Shinia and her cousin were believed to have been crossing the road at the time, on their way to Te Matapihi Kohanga Reo.

A leader at the school of the 5-year-old opened up about the tragedy.

Shinia Matehaere had just finished her first term at Te Kura o Matapihi, and Board of Trustees chairman Spencer Webster said staff and the wider community were "deeply saddened by the tragic loss".

"Our immediate priorities are to join with her whanau and the Matapihi community to mourn her passing and to provide support for our whanau and our staff and students at this extremely difficult time."

Emergency services were called to the intersection of Matapihi and Waikari Rds in Tauranga at 1.20pm on Saturday after the girl was hit by a four-wheel drive vehicle while riding her pink and white bike with her 8-year-old cousin.

Mr Webster said the school was yet to decide how they would officially honour Shinia.

A resident who lived in the vicinity of the crash said there was an "almighty bang" as the accident happened.

"It didn't sound like what it was but then I went out there ... She was lying on the ground, it was absolutely terrible. It's a hard thing to talk about, a little girl has died.

"I woke up [yesterday] and just thought, 'that poor, innocent, little girl'. A freak accident."

The resident said they had not seen the driver of the vehicle before in the neighbourhood. He appeared distraught and was quickly taken away by police.

Her pink bike lay smashed on the pavement just metres from their front gate.

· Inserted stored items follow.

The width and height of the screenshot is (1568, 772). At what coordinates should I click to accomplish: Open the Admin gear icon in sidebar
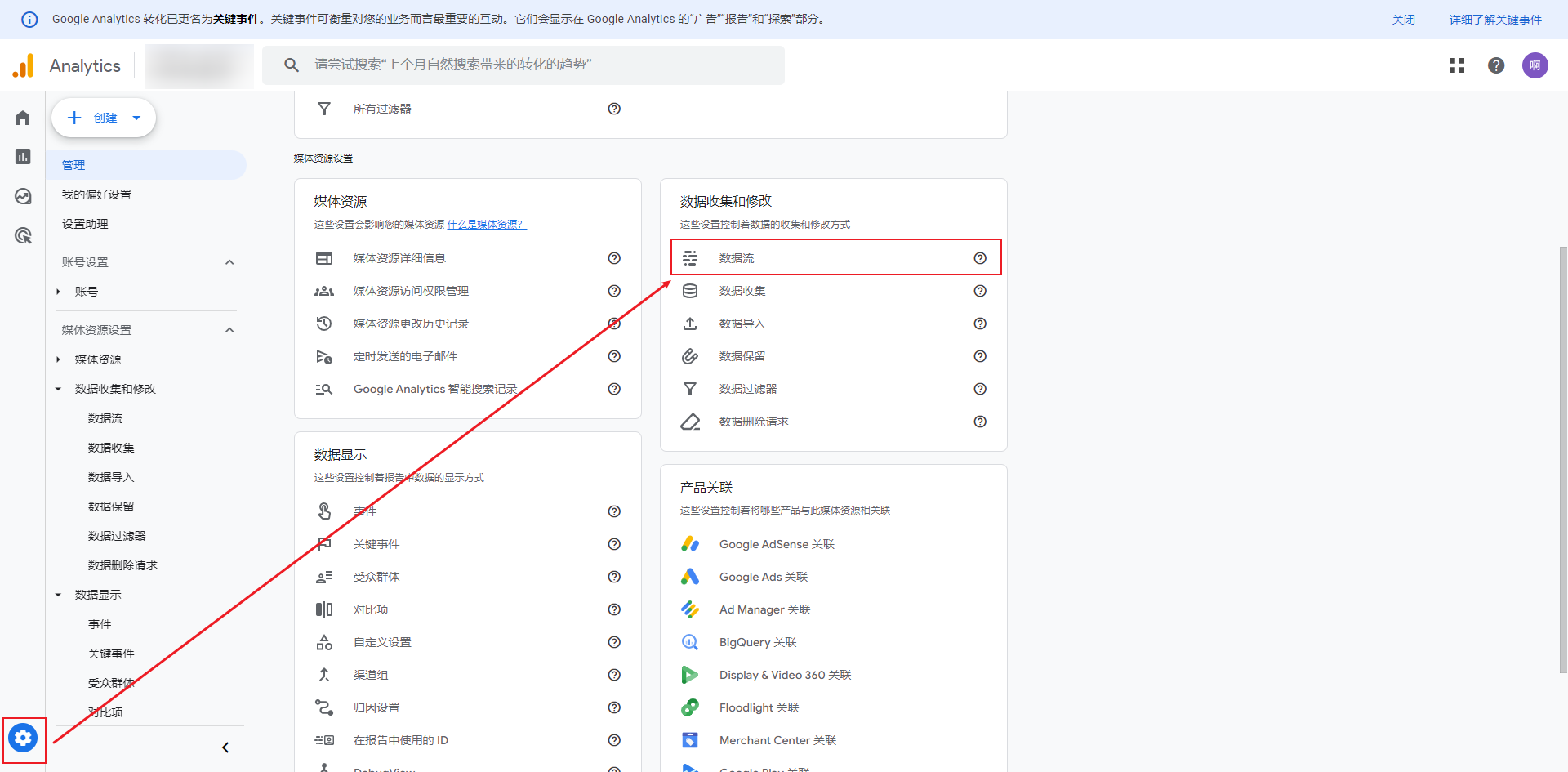(x=23, y=739)
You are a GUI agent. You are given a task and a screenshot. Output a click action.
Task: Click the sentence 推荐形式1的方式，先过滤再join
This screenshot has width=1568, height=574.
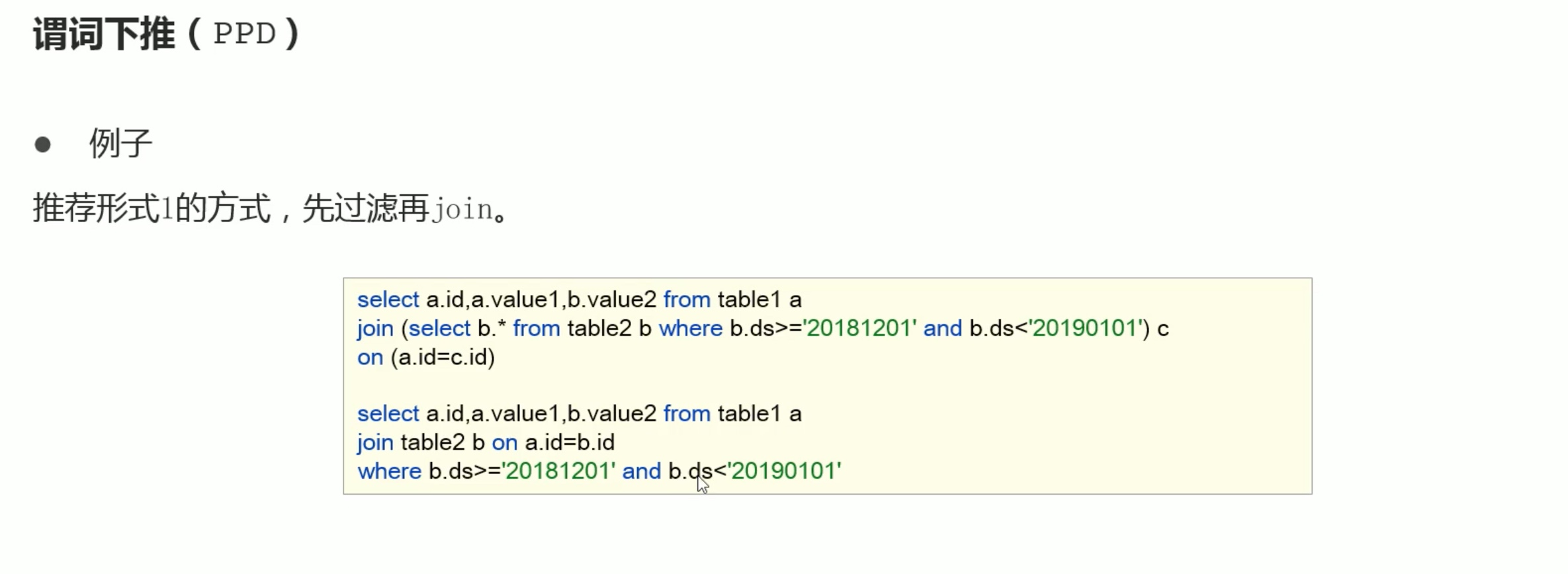coord(270,208)
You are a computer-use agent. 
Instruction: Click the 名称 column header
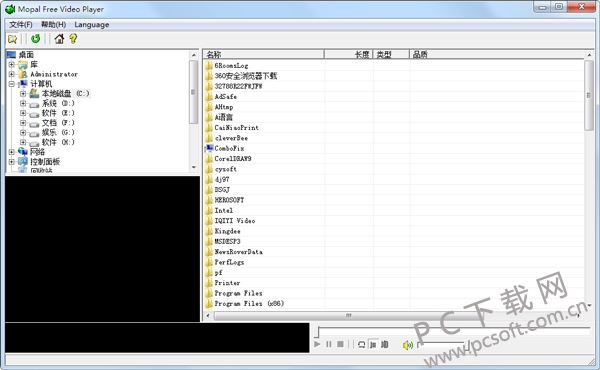(x=263, y=54)
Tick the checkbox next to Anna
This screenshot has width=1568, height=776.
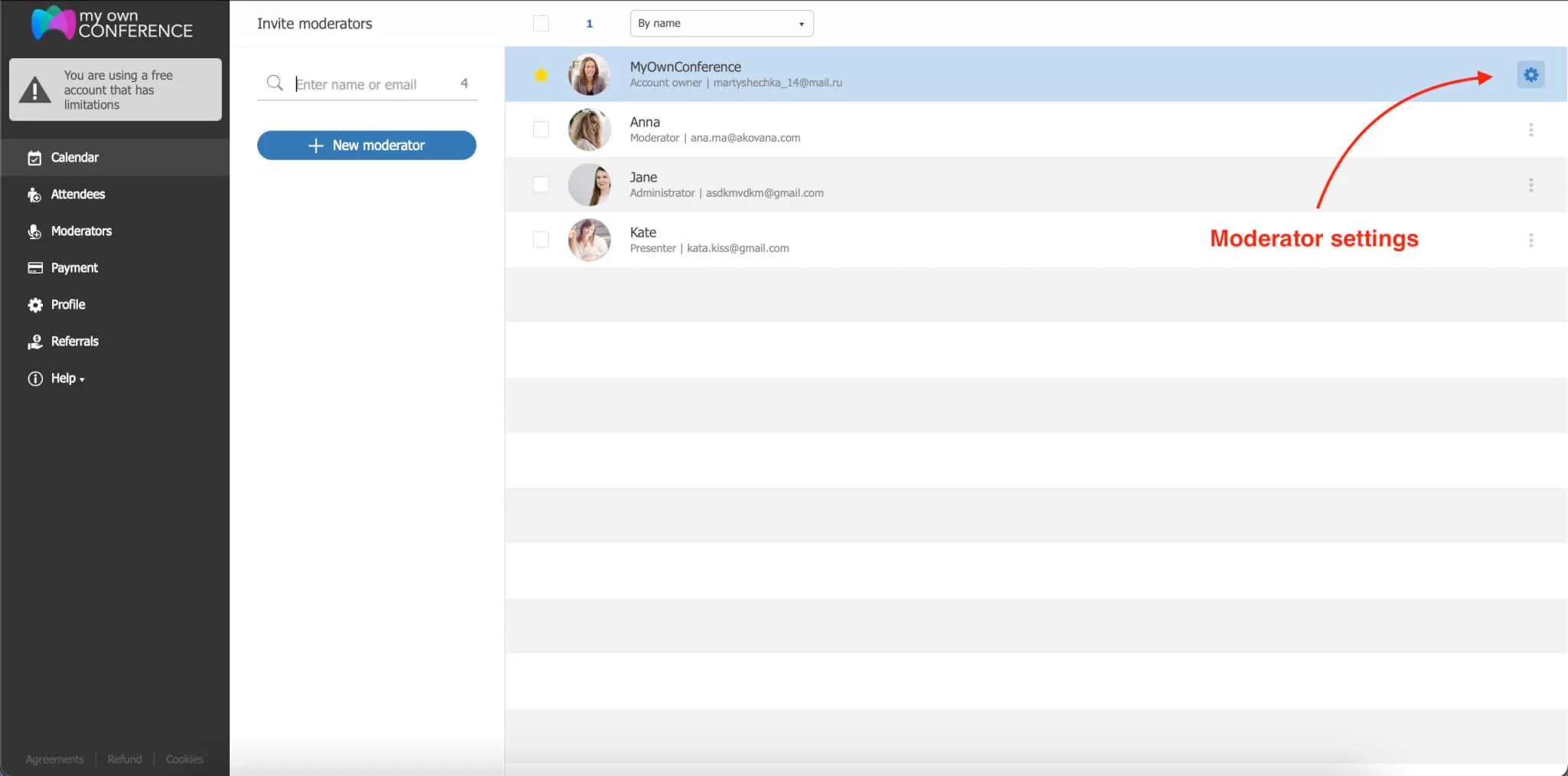coord(541,129)
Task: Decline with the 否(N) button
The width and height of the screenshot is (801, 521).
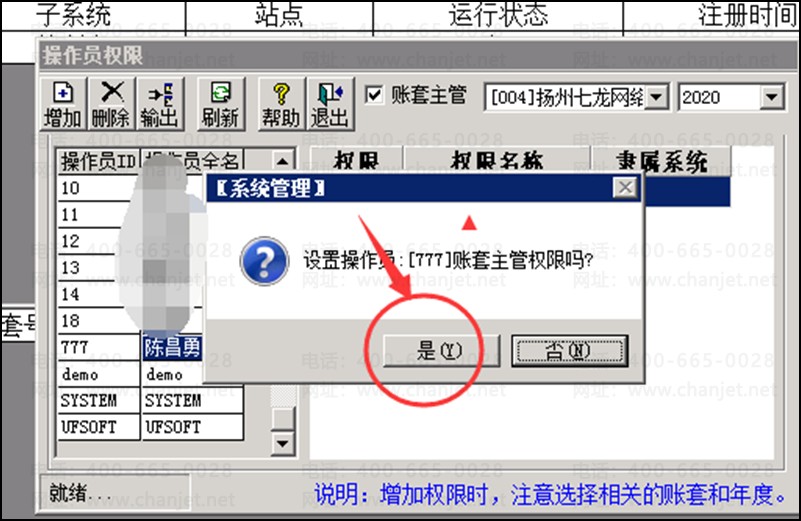Action: pyautogui.click(x=570, y=350)
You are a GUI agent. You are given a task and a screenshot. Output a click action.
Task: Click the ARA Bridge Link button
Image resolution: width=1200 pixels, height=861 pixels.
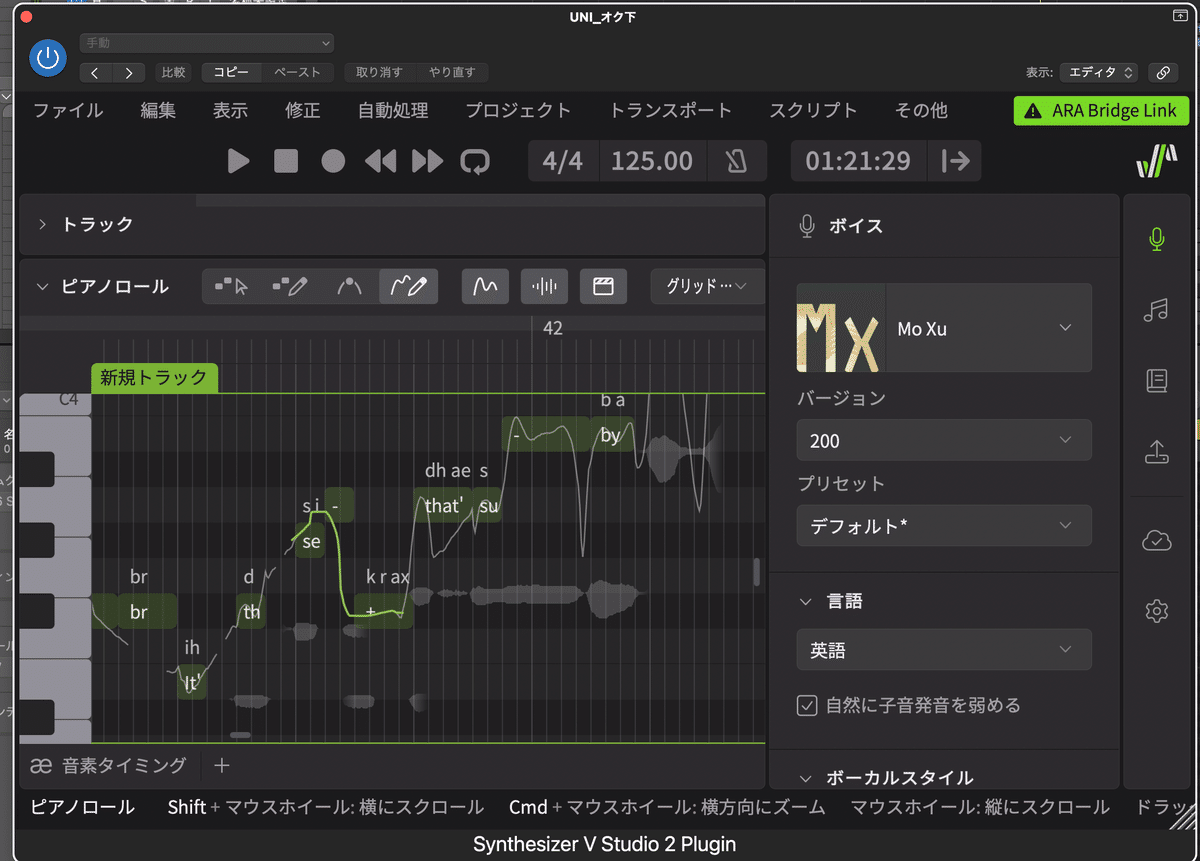1101,110
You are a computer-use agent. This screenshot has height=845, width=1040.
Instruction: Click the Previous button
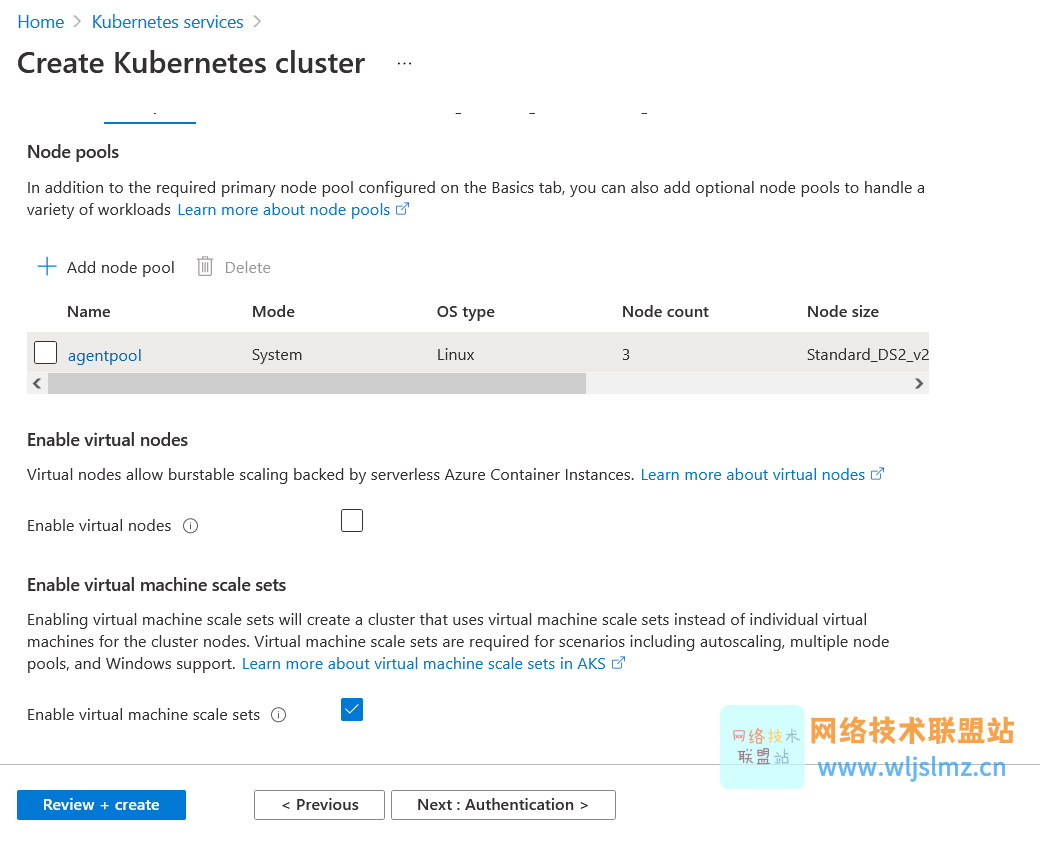[x=319, y=805]
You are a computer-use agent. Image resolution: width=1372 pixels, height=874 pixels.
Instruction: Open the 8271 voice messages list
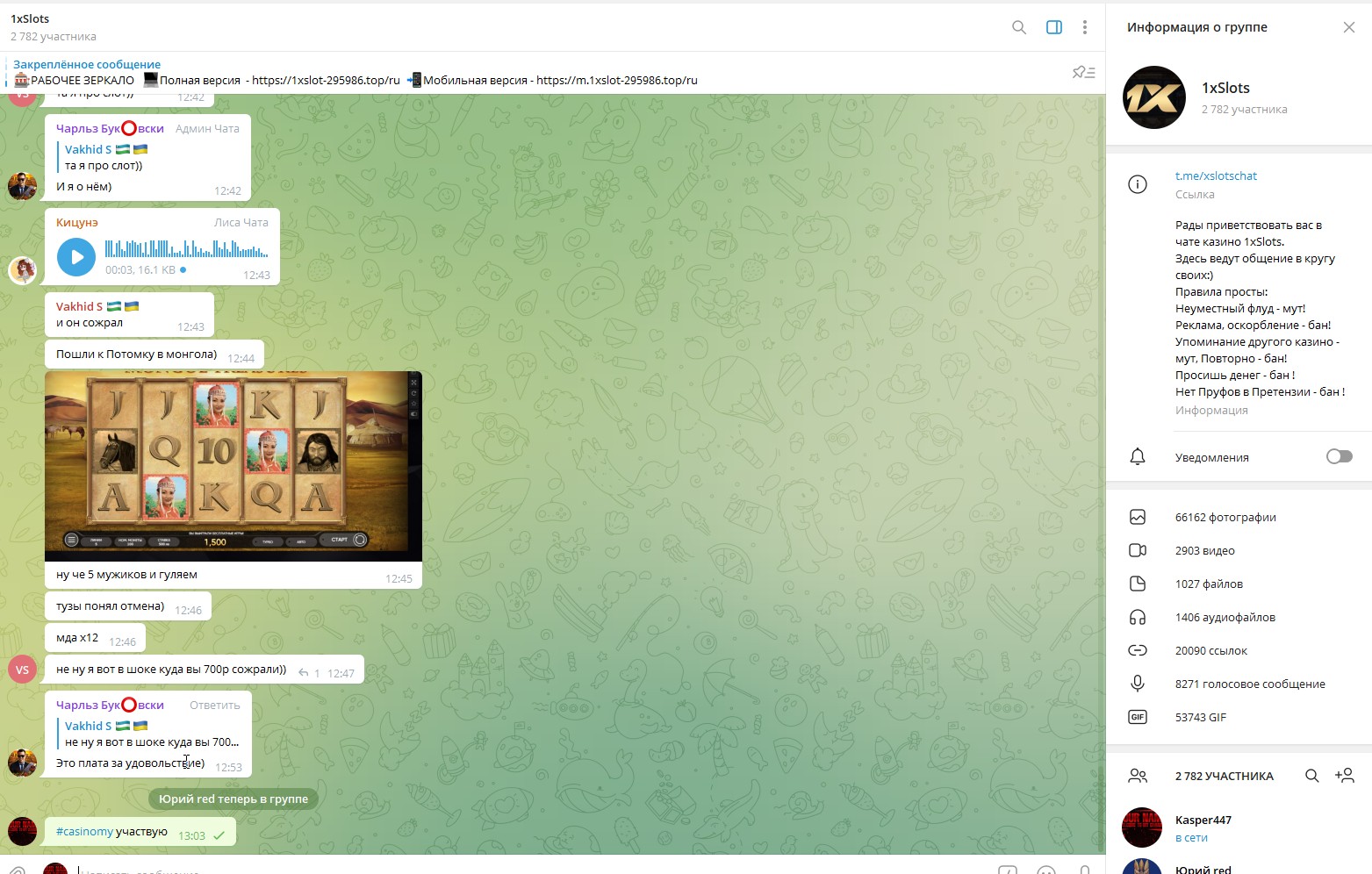(1249, 684)
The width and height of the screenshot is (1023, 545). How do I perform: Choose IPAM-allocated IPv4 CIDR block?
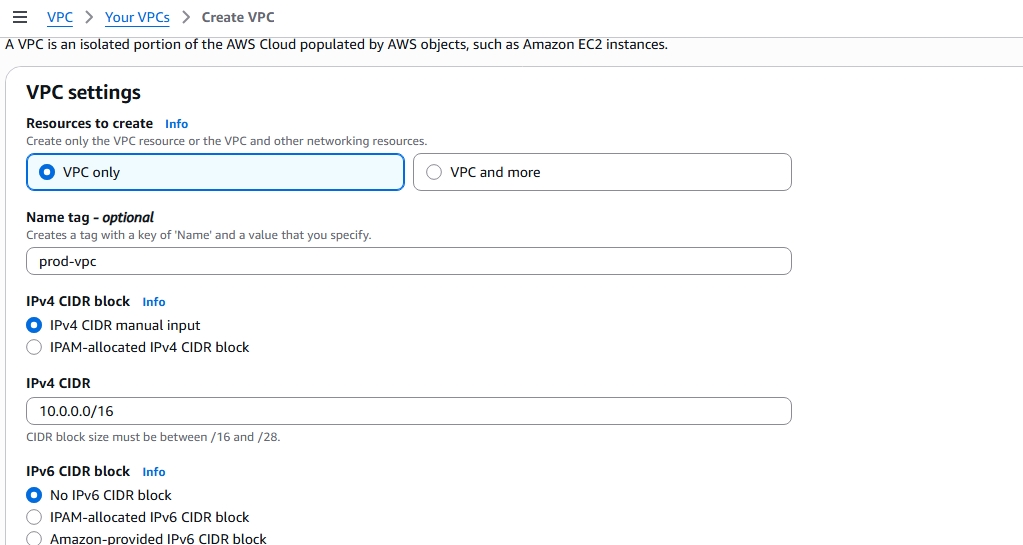(x=34, y=347)
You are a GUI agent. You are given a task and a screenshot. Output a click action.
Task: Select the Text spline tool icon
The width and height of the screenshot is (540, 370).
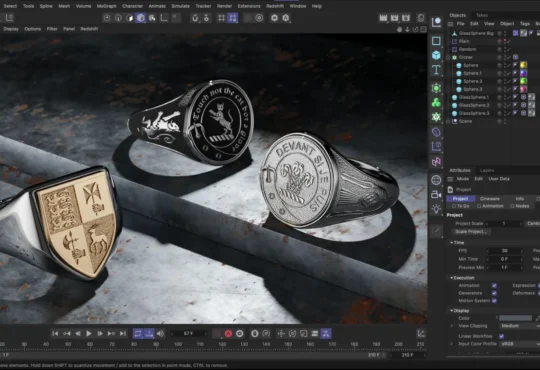coord(436,70)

"It was a very sad day," another neighbour said.

Emergency services remained at the accident scene for several hours, with the road closed, on Saturday.

The police serious crash unit was investigating the crash.

Matapihi's Charlie Timutimu said the speed limit of the road had been a concern to locals for many years, especially after 22-year-old father-of-two Justin Phillip Dickson died when his motorbike hit a digger parked on Matapihi Rd in 2014.

Mr Timutimu said residents addressed their concerns to the council after the 2014 crash but never heard back.

The speed limit of Matapihi Rd was 80km/h, with the stretch of the road where Shinia died lowered slightly to 70km/h.

Mr Timutimu said residents felt the limit should be 50km/h or 60km/h as traffic was becoming much heavier.

"There's been quite an increase of traffic coming into and going out of Matapihi.

"There's also been an increase in the traffic along the footpath; cyclists and pedestrians use that path to go into Tauranga along the rail bridge."

Tauranga Mayor Stuart Crosby said the young girl's death was a tragedy and if there was something the council could do to reduce the chances of another tragedy, it would do so.

The council was investigating whether any requests to lower the speed limit had been made in the past and the results of this investigation should be ready by Tuesday, Mr Crosby said.

He knew of requests for a pedestrian crossing opposite Te Kura o Matapihi, but this was on a different part of the road.

"We will look into those requests for speed reductions and certainly will be working with the other authorities as a result of this tragedy to see what actually happened and if anything else can be done.

"Often, it is just a tragedy," the mayor said.